In response to two court rulings in California (Livermore v. Heckler) and Massachusetts (Bouchard v. Secretary ), SSA's policy of using an optional State supplementary (OSS) payment rate for an individual in the couple portion of a spouse-to-spouse deeming
computation was revised. For residents of California and Massachusetts, an OSS payment
rate for an eligible couple is used when determining eligibility and payment in spouse-to-spouse
deeming cases to comply with the court orders.
To restore national uniformity to spouse-to-spouse deeming policy, the OSS payment
computation in all cases changed, effective October 1, 1988. When calculating the
amount of the OSS payment in all States with an OSS, a couple's combined countable
income in excess of the Federal benefit rate (FBR) for a couple is subtracted from
an OSS rate for a couple.
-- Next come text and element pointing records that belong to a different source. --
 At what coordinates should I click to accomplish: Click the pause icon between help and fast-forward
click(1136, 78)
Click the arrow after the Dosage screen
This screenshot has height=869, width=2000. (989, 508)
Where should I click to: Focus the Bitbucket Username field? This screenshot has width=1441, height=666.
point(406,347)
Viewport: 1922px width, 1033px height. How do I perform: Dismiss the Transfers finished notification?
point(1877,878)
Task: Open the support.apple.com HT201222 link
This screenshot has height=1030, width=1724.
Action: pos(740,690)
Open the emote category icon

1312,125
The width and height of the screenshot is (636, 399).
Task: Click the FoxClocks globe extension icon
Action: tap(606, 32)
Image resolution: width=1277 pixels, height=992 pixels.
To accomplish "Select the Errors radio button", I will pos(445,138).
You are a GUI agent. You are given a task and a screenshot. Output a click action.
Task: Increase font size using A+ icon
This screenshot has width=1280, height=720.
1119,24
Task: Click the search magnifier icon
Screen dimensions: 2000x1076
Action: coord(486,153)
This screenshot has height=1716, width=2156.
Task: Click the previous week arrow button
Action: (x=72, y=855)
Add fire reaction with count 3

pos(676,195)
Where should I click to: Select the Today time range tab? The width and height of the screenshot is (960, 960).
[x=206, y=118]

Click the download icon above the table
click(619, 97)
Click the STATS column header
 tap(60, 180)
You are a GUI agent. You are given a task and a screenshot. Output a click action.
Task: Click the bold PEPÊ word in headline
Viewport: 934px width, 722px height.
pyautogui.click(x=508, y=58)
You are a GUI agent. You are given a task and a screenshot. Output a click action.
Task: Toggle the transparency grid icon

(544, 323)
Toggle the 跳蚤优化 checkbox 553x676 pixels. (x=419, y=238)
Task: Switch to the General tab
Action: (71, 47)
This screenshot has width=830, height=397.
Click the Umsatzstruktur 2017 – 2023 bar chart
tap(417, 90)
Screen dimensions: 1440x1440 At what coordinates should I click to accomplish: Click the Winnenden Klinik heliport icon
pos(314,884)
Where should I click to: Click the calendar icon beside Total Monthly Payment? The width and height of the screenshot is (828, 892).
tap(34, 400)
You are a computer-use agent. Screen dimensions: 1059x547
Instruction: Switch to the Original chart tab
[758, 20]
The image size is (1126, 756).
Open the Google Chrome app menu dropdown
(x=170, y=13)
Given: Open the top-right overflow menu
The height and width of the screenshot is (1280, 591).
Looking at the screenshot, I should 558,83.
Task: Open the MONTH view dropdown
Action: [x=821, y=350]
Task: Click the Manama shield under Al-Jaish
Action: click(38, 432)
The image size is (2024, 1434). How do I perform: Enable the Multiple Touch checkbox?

The Federal and State payments must be computed separately,
both for an individual and for a couple.
The effect of the policy change is limited to:
Cases where the combined income of the couple exceeds the sum of the FBR for an eligible
couple plus the OSS for an individual, but is less than the sum of the eligible couple
FBR and the OSS payable to an eligible couple; i.e., prior to the policy change, these
individuals were ineligible; or
Cases where the OSS payable to a couple in the deeming computation exceeds the OSS
payable as an individual, and therefore the individual State supplement is used. Prior
to the policy change, the couple computation resulted in a lower payment, and so the
payment was made using spouse-to-spouse deeming. Effective October 1, 1988, these
cases are paid using the individual computation.